_Task brief:_
Entries follow. Give back exactly the lines starting at the one containing "Wall Frame (79, 549)" and ending at the one containing "08 - Charleville-Mezieres (27) (96, 958)", and no other lines.

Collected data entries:
####

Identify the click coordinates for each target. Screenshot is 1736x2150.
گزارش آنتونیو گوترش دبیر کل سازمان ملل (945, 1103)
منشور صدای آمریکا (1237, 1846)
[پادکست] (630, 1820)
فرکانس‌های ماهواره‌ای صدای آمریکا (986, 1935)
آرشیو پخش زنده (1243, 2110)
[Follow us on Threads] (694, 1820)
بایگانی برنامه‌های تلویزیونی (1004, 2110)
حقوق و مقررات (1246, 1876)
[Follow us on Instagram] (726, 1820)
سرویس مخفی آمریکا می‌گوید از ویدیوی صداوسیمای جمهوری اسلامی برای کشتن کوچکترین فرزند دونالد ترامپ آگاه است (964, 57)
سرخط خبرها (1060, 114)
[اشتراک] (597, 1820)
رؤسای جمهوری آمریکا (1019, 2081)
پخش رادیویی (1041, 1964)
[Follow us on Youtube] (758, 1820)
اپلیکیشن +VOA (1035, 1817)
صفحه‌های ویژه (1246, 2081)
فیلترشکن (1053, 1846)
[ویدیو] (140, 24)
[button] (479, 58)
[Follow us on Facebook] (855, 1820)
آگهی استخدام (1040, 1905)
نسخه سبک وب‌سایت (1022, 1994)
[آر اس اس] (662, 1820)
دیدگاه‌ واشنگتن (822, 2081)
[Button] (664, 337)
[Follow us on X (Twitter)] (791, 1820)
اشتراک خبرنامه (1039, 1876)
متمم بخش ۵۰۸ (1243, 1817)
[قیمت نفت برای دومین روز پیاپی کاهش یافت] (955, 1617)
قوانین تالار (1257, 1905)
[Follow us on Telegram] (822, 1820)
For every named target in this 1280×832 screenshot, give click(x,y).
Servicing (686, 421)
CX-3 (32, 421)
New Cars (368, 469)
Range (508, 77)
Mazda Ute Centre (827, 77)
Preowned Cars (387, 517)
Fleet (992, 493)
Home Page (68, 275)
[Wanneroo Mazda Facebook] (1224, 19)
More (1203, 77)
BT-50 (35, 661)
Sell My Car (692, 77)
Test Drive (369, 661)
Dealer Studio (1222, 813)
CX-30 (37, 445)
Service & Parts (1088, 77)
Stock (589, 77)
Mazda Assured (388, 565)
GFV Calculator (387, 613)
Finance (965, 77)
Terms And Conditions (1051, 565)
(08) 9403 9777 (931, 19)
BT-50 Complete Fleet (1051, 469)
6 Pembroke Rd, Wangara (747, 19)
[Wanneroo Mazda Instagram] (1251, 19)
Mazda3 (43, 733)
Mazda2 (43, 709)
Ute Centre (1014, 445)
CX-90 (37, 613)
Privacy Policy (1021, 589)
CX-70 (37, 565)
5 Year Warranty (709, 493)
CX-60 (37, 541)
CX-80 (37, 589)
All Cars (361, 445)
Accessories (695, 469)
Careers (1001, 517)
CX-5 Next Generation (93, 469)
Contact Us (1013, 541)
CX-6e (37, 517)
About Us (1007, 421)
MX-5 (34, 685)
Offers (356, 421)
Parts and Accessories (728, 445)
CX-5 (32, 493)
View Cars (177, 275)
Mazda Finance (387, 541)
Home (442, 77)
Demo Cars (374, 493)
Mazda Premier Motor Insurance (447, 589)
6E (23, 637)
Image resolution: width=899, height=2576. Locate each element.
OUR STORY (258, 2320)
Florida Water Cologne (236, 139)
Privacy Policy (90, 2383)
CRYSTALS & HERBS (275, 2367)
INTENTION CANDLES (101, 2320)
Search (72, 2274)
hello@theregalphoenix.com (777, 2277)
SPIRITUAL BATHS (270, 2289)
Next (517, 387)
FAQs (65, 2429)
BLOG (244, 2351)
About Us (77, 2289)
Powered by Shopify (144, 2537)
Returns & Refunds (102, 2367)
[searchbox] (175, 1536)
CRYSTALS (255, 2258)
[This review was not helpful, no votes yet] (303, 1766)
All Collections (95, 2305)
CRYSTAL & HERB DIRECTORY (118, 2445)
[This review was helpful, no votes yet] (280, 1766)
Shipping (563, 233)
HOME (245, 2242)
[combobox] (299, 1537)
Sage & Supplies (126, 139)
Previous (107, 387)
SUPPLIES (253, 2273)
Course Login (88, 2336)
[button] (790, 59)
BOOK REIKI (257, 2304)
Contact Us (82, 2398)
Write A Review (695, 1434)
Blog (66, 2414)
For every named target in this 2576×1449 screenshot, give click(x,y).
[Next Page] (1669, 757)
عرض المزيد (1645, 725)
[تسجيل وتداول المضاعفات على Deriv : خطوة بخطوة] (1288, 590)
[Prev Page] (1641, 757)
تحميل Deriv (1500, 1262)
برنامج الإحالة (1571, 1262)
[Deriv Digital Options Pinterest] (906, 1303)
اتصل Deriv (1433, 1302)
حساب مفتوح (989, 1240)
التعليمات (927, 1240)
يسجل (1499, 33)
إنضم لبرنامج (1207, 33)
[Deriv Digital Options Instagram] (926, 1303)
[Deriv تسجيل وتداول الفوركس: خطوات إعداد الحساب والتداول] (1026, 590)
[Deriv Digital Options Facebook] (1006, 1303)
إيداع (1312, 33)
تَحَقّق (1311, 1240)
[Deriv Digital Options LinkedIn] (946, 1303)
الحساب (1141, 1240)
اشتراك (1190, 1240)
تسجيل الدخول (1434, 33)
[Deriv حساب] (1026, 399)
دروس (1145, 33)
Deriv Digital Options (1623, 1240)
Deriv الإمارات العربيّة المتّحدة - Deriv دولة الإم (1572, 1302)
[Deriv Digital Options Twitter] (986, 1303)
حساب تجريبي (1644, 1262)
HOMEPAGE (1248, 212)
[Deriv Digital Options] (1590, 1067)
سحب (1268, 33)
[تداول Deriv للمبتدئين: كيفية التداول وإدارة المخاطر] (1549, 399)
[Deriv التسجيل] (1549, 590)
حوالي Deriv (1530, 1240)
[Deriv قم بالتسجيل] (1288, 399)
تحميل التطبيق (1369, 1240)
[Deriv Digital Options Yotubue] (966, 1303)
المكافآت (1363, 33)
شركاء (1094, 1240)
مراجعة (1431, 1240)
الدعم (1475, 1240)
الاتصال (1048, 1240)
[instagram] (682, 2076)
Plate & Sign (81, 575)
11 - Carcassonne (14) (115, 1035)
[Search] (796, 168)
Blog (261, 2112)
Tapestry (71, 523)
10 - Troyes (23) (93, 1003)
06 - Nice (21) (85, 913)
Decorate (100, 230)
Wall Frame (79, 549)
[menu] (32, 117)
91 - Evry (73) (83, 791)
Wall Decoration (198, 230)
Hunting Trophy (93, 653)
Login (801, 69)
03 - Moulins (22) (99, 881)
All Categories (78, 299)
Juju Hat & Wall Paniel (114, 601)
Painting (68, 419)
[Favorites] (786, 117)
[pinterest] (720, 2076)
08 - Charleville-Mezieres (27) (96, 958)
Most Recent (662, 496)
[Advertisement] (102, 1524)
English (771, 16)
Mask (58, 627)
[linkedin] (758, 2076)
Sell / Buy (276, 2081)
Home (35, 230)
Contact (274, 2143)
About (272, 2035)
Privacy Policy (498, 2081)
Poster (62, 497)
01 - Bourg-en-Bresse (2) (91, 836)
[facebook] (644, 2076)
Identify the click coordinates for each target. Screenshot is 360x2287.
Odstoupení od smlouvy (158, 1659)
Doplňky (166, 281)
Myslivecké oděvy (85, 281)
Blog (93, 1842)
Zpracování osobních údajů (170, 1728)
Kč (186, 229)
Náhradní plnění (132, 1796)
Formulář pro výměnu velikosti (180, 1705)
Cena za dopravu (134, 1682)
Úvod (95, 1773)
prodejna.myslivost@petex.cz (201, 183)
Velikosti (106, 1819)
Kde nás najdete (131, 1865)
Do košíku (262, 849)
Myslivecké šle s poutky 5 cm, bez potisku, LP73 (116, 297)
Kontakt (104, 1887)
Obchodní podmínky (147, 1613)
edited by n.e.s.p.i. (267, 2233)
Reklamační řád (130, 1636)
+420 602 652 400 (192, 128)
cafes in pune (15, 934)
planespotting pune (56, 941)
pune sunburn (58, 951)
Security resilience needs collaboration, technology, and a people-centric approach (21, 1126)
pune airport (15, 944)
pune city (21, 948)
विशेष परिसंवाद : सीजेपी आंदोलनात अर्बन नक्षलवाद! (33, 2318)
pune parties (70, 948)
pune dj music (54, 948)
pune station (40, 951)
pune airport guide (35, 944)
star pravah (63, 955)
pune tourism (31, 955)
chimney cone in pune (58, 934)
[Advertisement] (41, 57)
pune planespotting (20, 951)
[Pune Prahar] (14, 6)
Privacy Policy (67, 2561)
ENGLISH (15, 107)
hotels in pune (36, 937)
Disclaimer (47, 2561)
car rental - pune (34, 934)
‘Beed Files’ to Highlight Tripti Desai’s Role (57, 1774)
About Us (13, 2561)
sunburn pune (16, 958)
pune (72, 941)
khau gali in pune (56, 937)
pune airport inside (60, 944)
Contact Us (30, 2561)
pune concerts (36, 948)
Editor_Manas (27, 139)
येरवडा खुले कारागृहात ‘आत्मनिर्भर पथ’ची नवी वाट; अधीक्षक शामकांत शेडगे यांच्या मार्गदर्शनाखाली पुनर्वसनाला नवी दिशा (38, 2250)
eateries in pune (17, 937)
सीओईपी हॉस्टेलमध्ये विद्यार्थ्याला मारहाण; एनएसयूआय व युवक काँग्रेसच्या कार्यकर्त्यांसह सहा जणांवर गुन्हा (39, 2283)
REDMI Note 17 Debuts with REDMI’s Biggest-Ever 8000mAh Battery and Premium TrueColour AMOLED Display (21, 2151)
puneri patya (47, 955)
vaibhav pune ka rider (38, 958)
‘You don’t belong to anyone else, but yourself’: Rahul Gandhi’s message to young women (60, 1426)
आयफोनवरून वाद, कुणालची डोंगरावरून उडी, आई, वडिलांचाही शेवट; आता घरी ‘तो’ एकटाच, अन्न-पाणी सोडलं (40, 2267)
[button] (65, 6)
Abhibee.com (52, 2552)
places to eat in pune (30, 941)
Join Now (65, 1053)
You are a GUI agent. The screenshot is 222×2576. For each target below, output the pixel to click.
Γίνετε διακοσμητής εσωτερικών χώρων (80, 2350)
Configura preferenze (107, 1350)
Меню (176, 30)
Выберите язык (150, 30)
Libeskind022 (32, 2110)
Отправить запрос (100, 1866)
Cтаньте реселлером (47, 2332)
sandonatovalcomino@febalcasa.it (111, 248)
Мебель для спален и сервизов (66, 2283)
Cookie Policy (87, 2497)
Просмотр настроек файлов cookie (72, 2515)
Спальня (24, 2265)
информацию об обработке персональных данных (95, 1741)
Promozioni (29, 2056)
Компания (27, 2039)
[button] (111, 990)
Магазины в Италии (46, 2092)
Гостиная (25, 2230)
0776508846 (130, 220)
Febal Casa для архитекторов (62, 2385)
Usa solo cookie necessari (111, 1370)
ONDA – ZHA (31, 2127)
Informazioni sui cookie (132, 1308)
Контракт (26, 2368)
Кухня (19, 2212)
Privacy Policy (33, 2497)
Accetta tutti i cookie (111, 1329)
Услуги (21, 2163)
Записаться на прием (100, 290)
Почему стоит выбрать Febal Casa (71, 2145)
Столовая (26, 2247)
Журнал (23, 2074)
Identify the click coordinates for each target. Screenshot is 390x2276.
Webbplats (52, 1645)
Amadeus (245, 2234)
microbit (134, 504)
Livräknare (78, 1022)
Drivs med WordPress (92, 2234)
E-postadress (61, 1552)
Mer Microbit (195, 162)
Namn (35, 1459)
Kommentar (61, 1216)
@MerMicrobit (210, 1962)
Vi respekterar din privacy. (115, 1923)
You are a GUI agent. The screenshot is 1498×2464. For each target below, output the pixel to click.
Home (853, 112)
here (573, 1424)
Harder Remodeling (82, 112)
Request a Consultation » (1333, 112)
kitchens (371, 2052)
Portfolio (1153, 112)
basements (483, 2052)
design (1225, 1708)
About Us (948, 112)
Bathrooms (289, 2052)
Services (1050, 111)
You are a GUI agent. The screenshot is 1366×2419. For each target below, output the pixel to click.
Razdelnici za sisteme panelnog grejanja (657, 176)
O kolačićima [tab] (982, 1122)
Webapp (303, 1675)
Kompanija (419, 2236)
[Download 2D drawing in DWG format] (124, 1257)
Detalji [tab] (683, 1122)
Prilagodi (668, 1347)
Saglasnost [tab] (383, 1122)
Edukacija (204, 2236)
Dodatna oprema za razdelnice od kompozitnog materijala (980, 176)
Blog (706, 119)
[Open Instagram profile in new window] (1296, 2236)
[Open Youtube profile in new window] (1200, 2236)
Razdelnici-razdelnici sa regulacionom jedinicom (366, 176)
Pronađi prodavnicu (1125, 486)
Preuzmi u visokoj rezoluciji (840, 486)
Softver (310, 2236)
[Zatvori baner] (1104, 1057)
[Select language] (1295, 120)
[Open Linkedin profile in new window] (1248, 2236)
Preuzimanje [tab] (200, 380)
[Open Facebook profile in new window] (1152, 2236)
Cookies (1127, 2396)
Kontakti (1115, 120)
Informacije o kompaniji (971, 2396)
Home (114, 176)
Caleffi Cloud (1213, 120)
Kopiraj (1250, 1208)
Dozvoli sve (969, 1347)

####

_Result of this exercise:_
Wall Frame (79, 549)
[menu] (32, 117)
91 - Evry (73) (83, 791)
Wall Decoration (198, 230)
Hunting Trophy (93, 653)
Login (801, 69)
03 - Moulins (22) (99, 881)
All Categories (78, 299)
Juju Hat & Wall Paniel (114, 601)
Painting (68, 419)
[Favorites] (786, 117)
[pinterest] (720, 2076)
08 - Charleville-Mezieres (27) (96, 958)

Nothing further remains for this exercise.